What is needed. Read the listing below and copy out each line where the word "computer" occurs.
Start of Extracted entries
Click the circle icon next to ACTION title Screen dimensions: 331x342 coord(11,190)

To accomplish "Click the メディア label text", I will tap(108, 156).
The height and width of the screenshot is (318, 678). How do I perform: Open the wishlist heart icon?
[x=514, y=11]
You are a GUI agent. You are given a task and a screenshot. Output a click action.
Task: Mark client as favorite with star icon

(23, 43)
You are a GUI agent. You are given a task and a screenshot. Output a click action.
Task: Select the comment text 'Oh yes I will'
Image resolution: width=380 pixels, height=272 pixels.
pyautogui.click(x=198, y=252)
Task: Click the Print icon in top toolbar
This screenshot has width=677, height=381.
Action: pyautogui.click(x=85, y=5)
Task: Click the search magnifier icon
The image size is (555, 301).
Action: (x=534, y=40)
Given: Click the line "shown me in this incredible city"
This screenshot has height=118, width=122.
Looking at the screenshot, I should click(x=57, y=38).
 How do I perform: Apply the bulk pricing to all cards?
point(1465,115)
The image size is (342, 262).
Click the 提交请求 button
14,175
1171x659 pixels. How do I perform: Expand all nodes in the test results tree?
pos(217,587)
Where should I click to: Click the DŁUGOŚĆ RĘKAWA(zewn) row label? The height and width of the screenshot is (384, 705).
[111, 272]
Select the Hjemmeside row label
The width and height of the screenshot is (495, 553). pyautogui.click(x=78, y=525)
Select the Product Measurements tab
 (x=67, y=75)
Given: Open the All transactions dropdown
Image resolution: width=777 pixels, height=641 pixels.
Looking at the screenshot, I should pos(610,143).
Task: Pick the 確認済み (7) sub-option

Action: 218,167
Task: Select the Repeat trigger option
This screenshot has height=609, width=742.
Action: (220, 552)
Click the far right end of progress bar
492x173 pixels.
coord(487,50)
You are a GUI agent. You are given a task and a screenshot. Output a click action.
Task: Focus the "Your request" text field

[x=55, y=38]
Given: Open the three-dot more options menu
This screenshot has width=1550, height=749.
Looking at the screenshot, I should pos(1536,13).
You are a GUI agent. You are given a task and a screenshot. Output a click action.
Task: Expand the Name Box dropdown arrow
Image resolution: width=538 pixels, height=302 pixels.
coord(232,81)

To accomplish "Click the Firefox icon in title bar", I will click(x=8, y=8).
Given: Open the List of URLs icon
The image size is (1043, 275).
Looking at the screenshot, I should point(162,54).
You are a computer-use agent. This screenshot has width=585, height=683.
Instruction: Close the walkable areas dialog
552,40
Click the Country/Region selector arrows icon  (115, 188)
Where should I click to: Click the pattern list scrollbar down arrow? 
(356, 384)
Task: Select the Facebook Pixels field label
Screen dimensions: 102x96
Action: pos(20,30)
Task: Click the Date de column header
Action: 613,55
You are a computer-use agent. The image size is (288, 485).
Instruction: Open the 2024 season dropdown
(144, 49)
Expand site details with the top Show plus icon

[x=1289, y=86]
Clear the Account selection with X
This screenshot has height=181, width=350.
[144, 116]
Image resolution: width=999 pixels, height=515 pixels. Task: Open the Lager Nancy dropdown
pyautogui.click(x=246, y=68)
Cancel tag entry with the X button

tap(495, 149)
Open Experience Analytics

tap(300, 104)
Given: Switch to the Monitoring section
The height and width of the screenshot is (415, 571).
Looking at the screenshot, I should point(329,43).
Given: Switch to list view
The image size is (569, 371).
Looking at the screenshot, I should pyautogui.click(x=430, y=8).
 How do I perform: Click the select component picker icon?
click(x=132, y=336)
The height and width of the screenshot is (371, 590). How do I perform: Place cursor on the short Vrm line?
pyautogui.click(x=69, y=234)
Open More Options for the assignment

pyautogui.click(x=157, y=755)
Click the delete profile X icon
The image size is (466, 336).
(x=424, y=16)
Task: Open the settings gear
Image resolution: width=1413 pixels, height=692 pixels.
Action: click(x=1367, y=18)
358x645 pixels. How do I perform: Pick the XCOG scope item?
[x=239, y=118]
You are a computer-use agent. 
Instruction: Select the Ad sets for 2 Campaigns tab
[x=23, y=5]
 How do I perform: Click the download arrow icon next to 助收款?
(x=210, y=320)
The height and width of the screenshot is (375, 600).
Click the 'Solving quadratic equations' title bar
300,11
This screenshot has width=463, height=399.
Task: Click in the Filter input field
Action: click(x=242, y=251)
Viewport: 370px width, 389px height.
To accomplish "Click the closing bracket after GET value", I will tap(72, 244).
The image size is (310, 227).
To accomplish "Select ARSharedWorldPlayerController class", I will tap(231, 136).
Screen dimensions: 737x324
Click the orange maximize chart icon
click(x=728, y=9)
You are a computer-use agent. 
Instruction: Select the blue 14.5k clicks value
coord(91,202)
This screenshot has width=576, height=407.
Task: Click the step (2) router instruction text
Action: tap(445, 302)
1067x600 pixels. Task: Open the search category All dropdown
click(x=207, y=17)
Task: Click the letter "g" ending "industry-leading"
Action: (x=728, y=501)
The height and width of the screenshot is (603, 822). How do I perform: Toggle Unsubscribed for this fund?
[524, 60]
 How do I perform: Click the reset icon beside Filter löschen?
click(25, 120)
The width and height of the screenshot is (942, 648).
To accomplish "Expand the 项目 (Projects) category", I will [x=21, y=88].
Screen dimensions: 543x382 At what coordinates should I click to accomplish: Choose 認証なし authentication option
End of Extracted entries
Finished task.
You are a computer-use agent. This screenshot has width=585, height=683.
You are a computer-use agent. The image size is (288, 485).
You are a computer-use agent. 
You are a computer-use agent. 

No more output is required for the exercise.